Dicho lo anterior, y abordando los cambios de residencia fiscal entre países, hay que empezar señalando que es un ejercicio desaconsejable sin un previo asesoramiento profesional, no sólo por el escepticismo -por no decir, en ocasiones, hostilidad- frecuentemente mostrada por la Administración Tributaria del país saliente, con la consiguiente lucha por retener la residencia fiscal de la persona en cuestión, sino por las potenciales implicaciones fiscales adversas que pueden derivarse de dicho cambio.
Por otra parte, no debe osarse realizar cambios de residencia virtuales, práctica de tiempos pretéritos que tampoco "funcionaba", toda vez que la monitorización de un contribuyente llega hasta la geolocalización por el móvil -aunque los tribunales intenten que se respete el derecho a la intimidad digital constitucionalmente protegido como derecho fundamental en el artículo 18 de la Carta Magna-, seguimiento del uso de tarjetas de crédito y testimonios de supuestos vecinos, por lo que no debe nunca infravalorarse la capacidad de control del Fisco.

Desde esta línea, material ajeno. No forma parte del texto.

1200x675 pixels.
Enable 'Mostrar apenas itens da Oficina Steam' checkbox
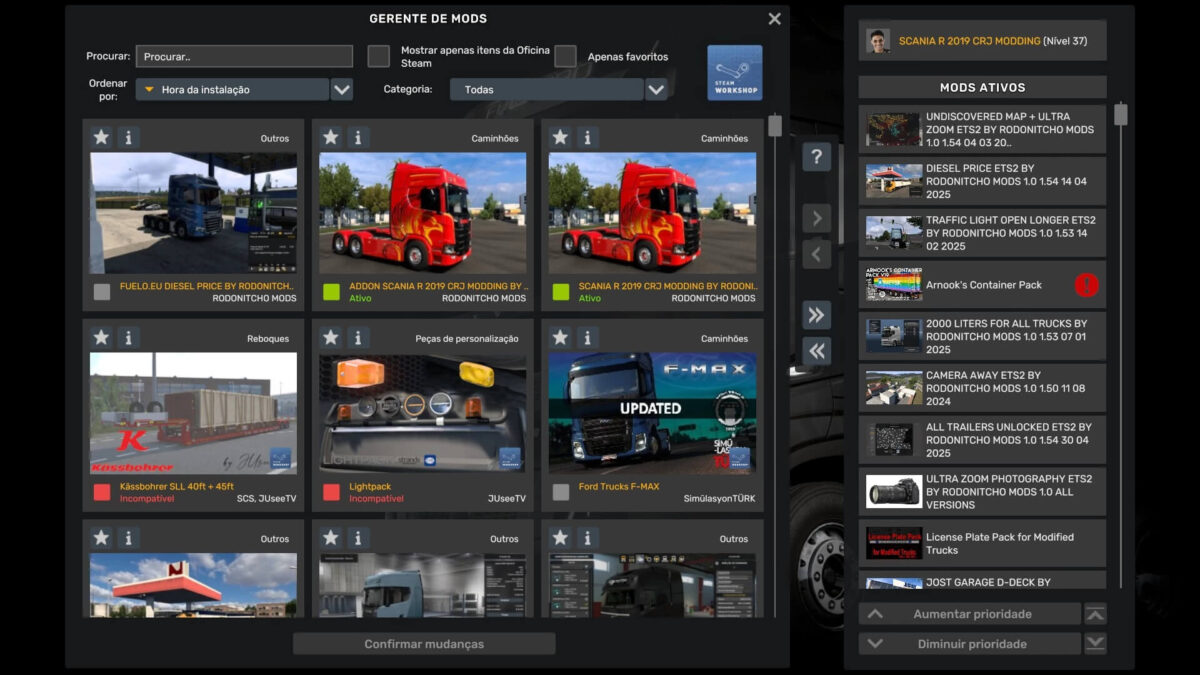pos(378,56)
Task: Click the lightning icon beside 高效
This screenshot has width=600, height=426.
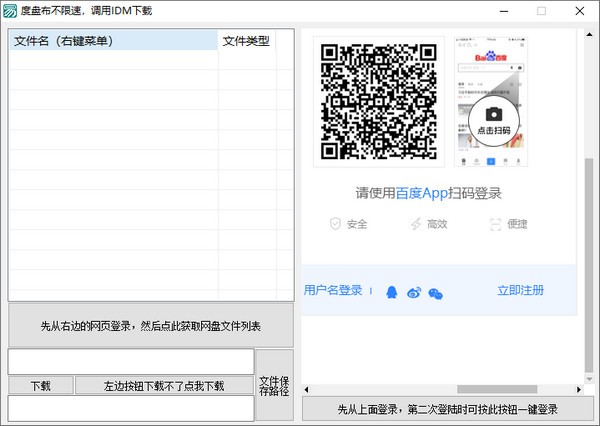Action: [x=415, y=224]
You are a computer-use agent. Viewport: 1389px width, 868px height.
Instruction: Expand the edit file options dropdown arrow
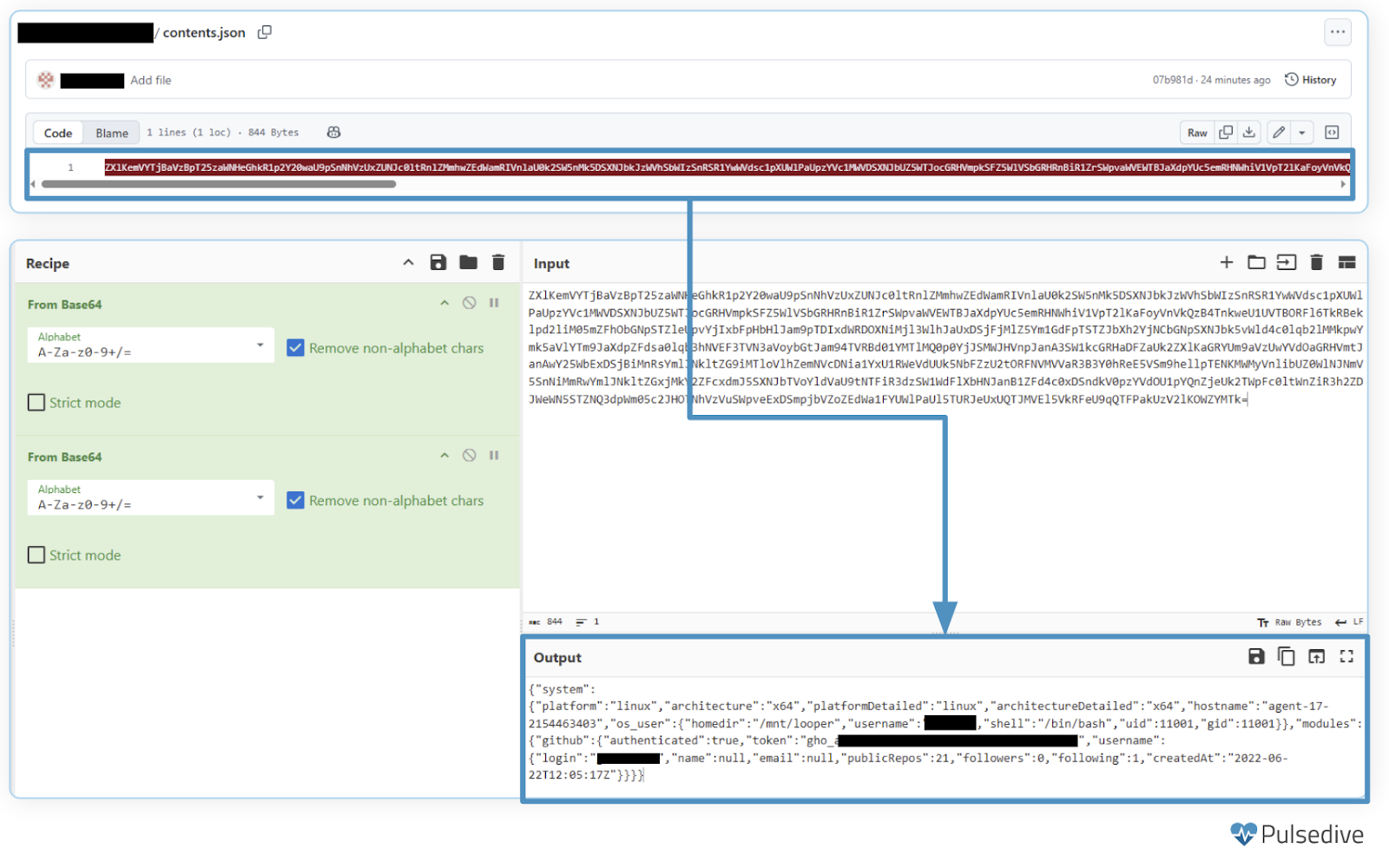pos(1301,133)
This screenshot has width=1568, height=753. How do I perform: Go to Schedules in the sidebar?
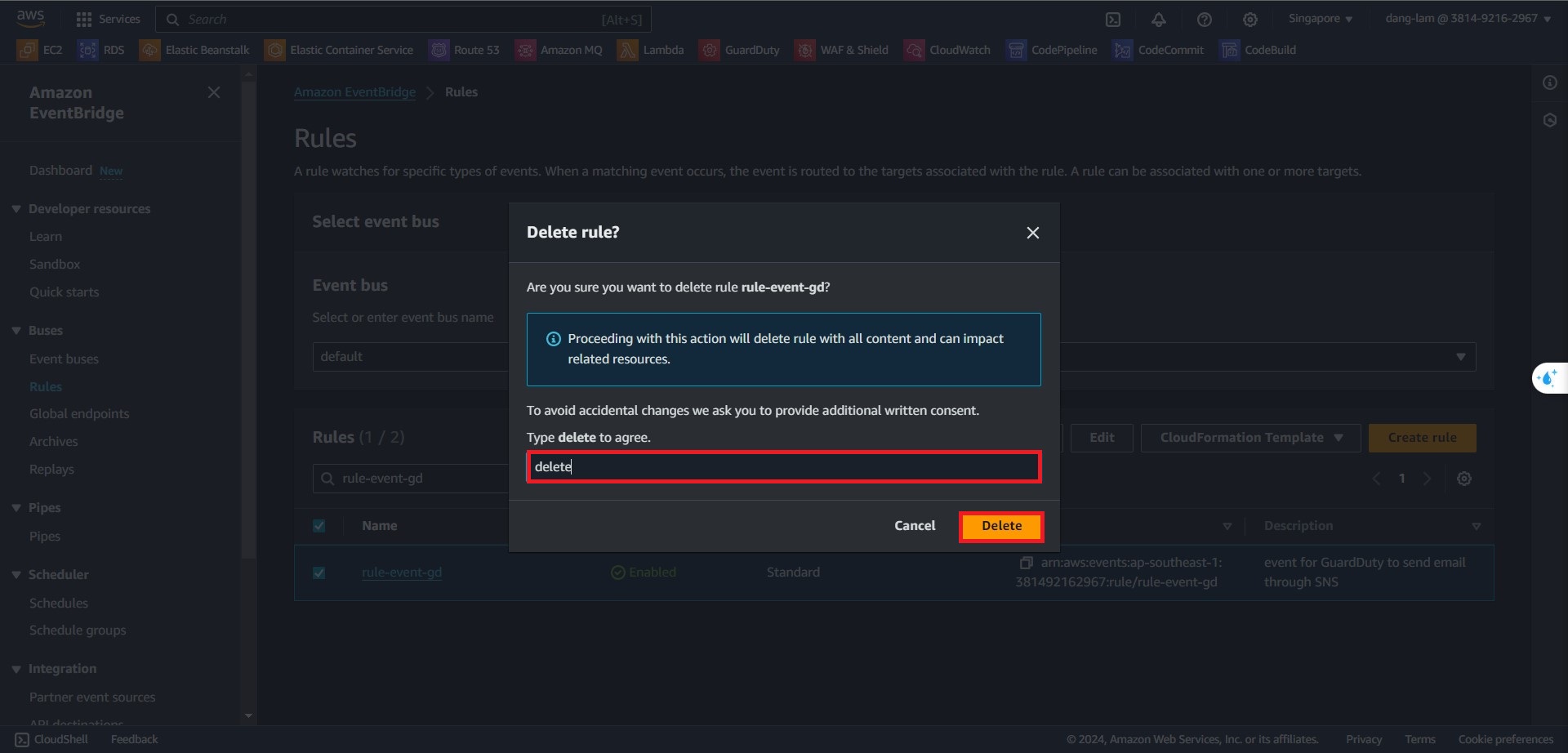click(x=59, y=603)
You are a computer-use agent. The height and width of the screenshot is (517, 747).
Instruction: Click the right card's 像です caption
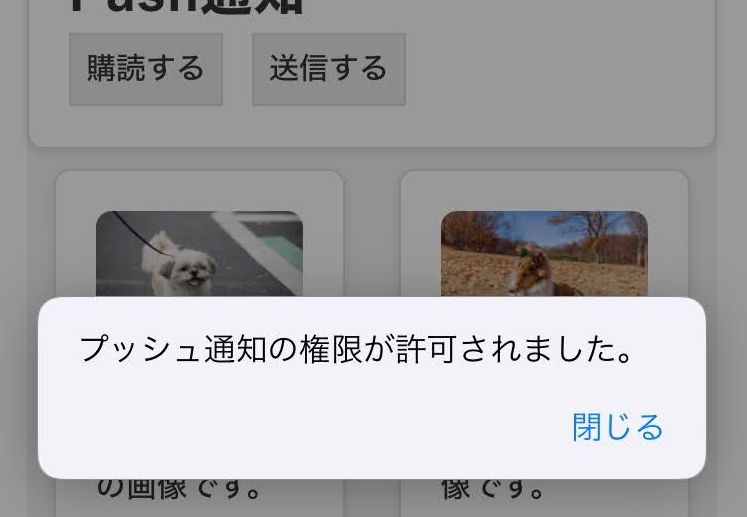click(x=492, y=489)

Cambiar de residencia fiscal es algo absolutamente legítimo y cada vez más frecuente, atendida la creciente comunidad de expatriados por motivos de trabajo o la generalización del teletrabajo
A mayor abundamiento, cuando media un convenio para evitar la doble imposición internacional siguiendo el modelo OCDE, la compleja aplicación de las conocidas como "tie-breaker rules" (reglas para dirimir la anómala situación de dualidad de residencia fiscal) implican bajar a un nivel de detalle sorprendente en resultados, tales como computar como día de residencia unas pocas horas, o a equiparar a vivienda a disposición un aparthotel regularmente frecuentado con enseres personales. Por no comentar la enorme miga que tiene el concepto "centro de intereses vitales", con la obligada distinción entre los vínculos económicos, a su vez desdoblados entre país de obtención de renta y país/es de ubicación del patrimonio, y los personales, esa vis atractiva que supone la familia pero que en España constituye una presunción rebatible; y determinante conocer el criterio del Tribunal Supremo, la Audiencia Nacional y la Dirección General de Tributos al respecto.
En resumen, cambiar de residencia fiscal es algo absolutamente legítimo y cada vez más frecuente, atendida la creciente comunidad de expatriados por motivos de trabajo, la generalización del teletrabajo que acentuó la Covid-19 y las notorias diferencias de presión fiscal que pueden llegar a haber entre dos países, o incluso en un mismo país entre dos regiones, pero dicho ejercicio debe realizarse no alegremente sino profesionalmente orientado y con suma cautela, pues implica atravesar un “campo de minas” con potenciales consecuencias fiscales adversas, la aplicación de reglas antiabuso que llevan a ignorar el cambio en determinados supuestos, y es una práctica que siempre está en el foco de la inspección, por lo que si se lleva a cabo, debe ser impecablemente, pues de lo contrario mejor quedarse donde uno reside.